MemSifter:透過成果驅動代理推理卸載大型語言模型的記憶檢索
MemSifter: Offloading LLM Memory Retrieval via Outcome-Driven Proxy Reasoning
March 3, 2026
作者: Jiejun Tan, Zhicheng Dou, Liancheng Zhang, Yuyang Hu, Yiruo Cheng, Ji-Rong Wen
cs.AI
摘要
隨著大型語言模型(LLMs)在長時程任務中的應用日益普及,維持有效的長期記憶已成為關鍵挑戰。現有方法往往面臨成本與準確性之間的取捨:簡易的儲存方法常無法檢索到相關資訊,而複雜的索引方法(如記憶圖)則需大量計算且可能導致資訊遺失。此外,依賴工作用LLM處理所有記憶不僅計算成本高昂,效率也較低。為解決這些限制,我們提出MemSifter框架,將記憶檢索過程卸載至輕量化代理模型。該框架無需增加主工作LLM的負擔,而是透過小型模型先對任務進行推理,再檢索必要資訊。此方法在索引階段無需繁重計算,且推理時僅增加極少開銷。

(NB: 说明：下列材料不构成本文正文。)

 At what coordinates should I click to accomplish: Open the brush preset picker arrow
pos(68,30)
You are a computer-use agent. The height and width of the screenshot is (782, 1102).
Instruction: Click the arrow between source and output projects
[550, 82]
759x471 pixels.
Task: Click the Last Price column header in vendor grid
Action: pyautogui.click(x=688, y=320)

為優化代理模型,我們引入專為記憶設計的強化學習訓練範式,基於工作LLM完成任務的實際表現設計任務導向的獎勵機制。該獎勵透過與工作LLM的多輪互動量化被檢索記憶的實際貢獻度,並根據貢獻度階梯式衰減區分檢索排名。我們還採用課程學習與模型融合等訓練技術提升效能。在八項LLM記憶基準測試(含深度研究任務)中,MemSifter在檢索準確率與最終任務完成度上均達到或超越現有頂尖方法。MemSifter為長期LLM記憶提供了高效可擴展的解決方案,我們已開源模型權重、程式碼與訓練資料以推動後續研究。
English
As Large Language Models (LLMs) are increasingly used for long-duration tasks, maintaining effective long-term memory has become a critical challenge. Current methods often face a trade-off between cost and accuracy. Simple storage methods often fail to retrieve relevant information, while complex indexing methods (such as memory graphs) require heavy computation and can cause information loss. Furthermore, relying on the working LLM to process all memories is computationally expensive and slow. To address these limitations, we propose MemSifter, a novel framework that offloads the memory retrieval process to a small-scale proxy model. Instead of increasing the burden on the primary working LLM, MemSifter uses a smaller model to reason about the task before retrieving the necessary information. This approach requires no heavy computation during the indexing phase and adds minimal overhead during inference. To optimize the proxy model, we introduce a memory-specific Reinforcement Learning (RL) training paradigm. We design a task-outcome-oriented reward based on the working LLM's actual performance in completing the task. The reward measures the actual contribution of retrieved memories by mutiple interactions with the working LLM, and discriminates retrieved rankings by stepped decreasing contributions. Additionally, we employ training techniques such as Curriculum Learning and Model Merging to improve performance. We evaluated MemSifter on eight LLM memory benchmarks, including Deep Research tasks. The results demonstrate that our method meets or exceeds the performance of existing state-of-the-art approaches in both retrieval accuracy and final task completion. MemSifter offers an efficient and scalable solution for long-term LLM memory. We have open-sourced the model weights, code, and training data to support further research.